Me permiti viver coisas escondidas, uns alívios pra quando o coração doía demais. O primeiro beijo em um homem, os encontros casuais por aplicativos de relacionamento, um relacionamento complicadíssimo com um padre. Tudo discreto e no sigilo. Mas eis que aparece em cena um moreno que me balançou forte. Nos conhecemos no Tinder, e não é que deu certo? Namoramos, passamos a morar juntos, até que nos casamos em meio à pandemia de covid-19. Foi por causa dessa relação que precisei reconsiderar meu armário. Primeiro, pra minha família: contar que o cantor/engenheiro era veado – que desafio! Claro que houve turbulência, mas o voo foi lindo. E depois pra Igreja: contar que o nosso amor era grande demais pra caber dentro de um armário. Mas sou artista, eu não faria isso de um jeito qualquer. Criei um projeto musical e, numa live pelo Instagram, soltei a bomba ao lançar uma música que perguntava “qual a cor do amor? Ele é pra todo mundo, ou exclusivo de alguém?”
Os anos de terapia me prepararam pra chegada desse momento, mas eu não imaginava a repercussão que tomou. Pra muitos, me tornei alvo de críticas, ódio e perseguição; por outro lado, para tantos outros, me tornei sinal de esperança; afinal, “aquele cara que compôs e cantou as canções que marcaram minha vida, ele é gay, e ele fala de Deus.
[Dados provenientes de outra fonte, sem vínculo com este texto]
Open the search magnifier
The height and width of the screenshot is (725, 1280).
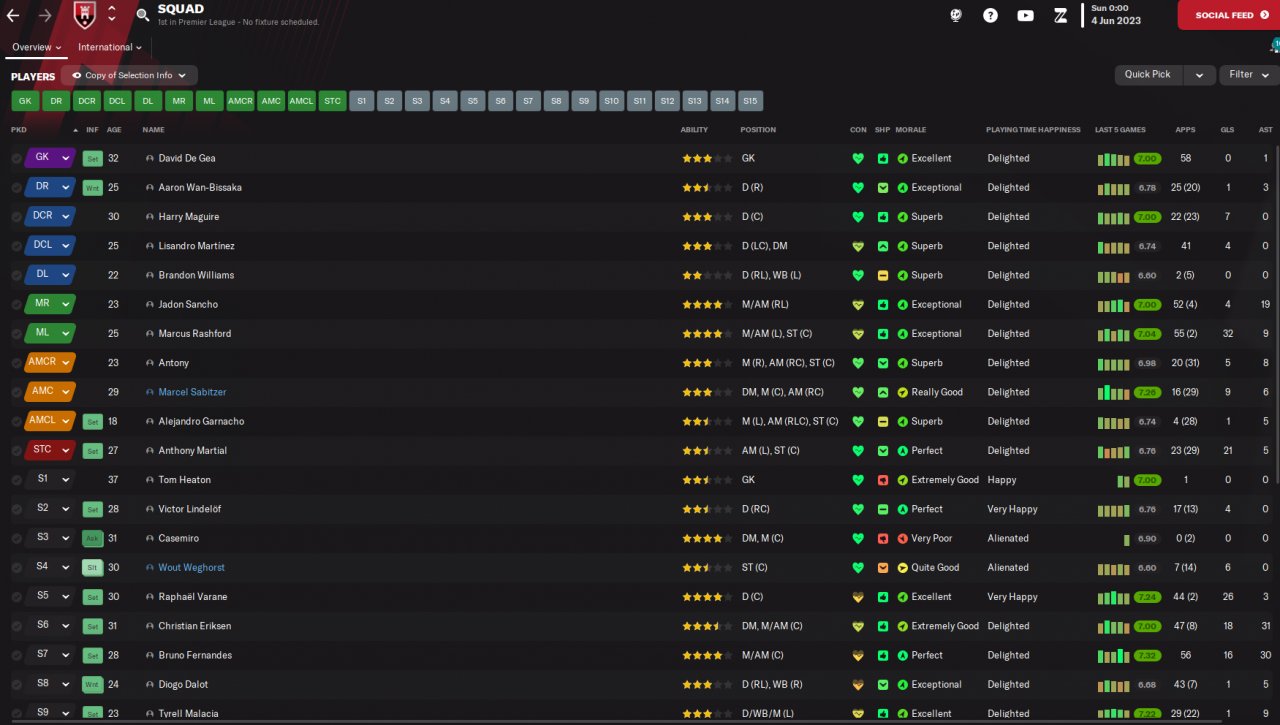pos(143,15)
Ele é casado com outro homem e continua cantando sobre Deus”.
Tive eventos cancelados, os convites de eventos sumiram, me tornei assunto complicado para o business musical gospel-católico. No entanto, o mais importante: me tornei ponto de reflexão pra padres e bispos que têm, em suas paróquias e igrejas, pessoas LGBTQIAPN+ que querem viver sua espiritualidade e religiosidade.
Um refresco pra isso são as palavras e ações do papa Francisco. Recentemente, ele ocupou a cena ao autorizar a bênção para a união de casais homoafetivos. Isso equivale ao sacramento do matrimônio? Não. Mas uma coisa é fato: a Igreja Católica e as igrejas cristãs, de forma geral, estão abrindo seus olhos pra essa realidade. Essa simples bênção seria inimaginável até poucos anos atrás. E eu, nisso tudo? Ainda não agendei a bênção do meu casamento com meu marido, mas logo vamos em busca de um padre amigo. Enquanto isso não acontece, lancei meu livro pra responder à pergunta que acompanhou toda a minha vida: “Será que ele é??”
Sim, eu sou; sempre fui. Essa obra quer ajudar a transformar a vergonha em orgulho! Minhas histórias são semelhantes às de tantos, e compartilhar a vida é semear esperança. Espero que o leitor tenha empatia, que calce os meus sapatos pra pisar dentro dessa realidade que fica escondida no armário e no coração de tanta gente que passa por algo parecido. Aos heterossexuais desejo que a leitura desperte a capacidade de diálogo, mudança de mentalidade e comprometimento em ser um aliado das pessoas LGBT+ mais próximas. Às pessoas LGBT+ espero que gere identificação e esperança de vencer qualquer armário e ser sinal de amor, vida e diversidade na sociedade.
Gil Monteiro é de Rio Branco do Sul, no Paraná, e mora em SP. É formado em Engenharia Civil, é cantor e compositor, com três álbuns lançados em sua carreira solo e mais de 24 milhões de visualizações em seu canal no Youtube e mais ou menos 100 mil seguidores em suas redes e plataformas de streaming. Acaba de colocar em pré-venda seu primeiro livro, “Será que ele é?”, com prefácio do ator e amigo Carmo Dalla Vecchia. Ele ficou conhecido em 2022, em junho, mês do Orgulho LGBT+, quando se assumiu gay numa live. Na publicação, ele conta a trajetória na Igreja Católica, sobre a invisibilidade de muitos LGBT+ em espaços religiosos.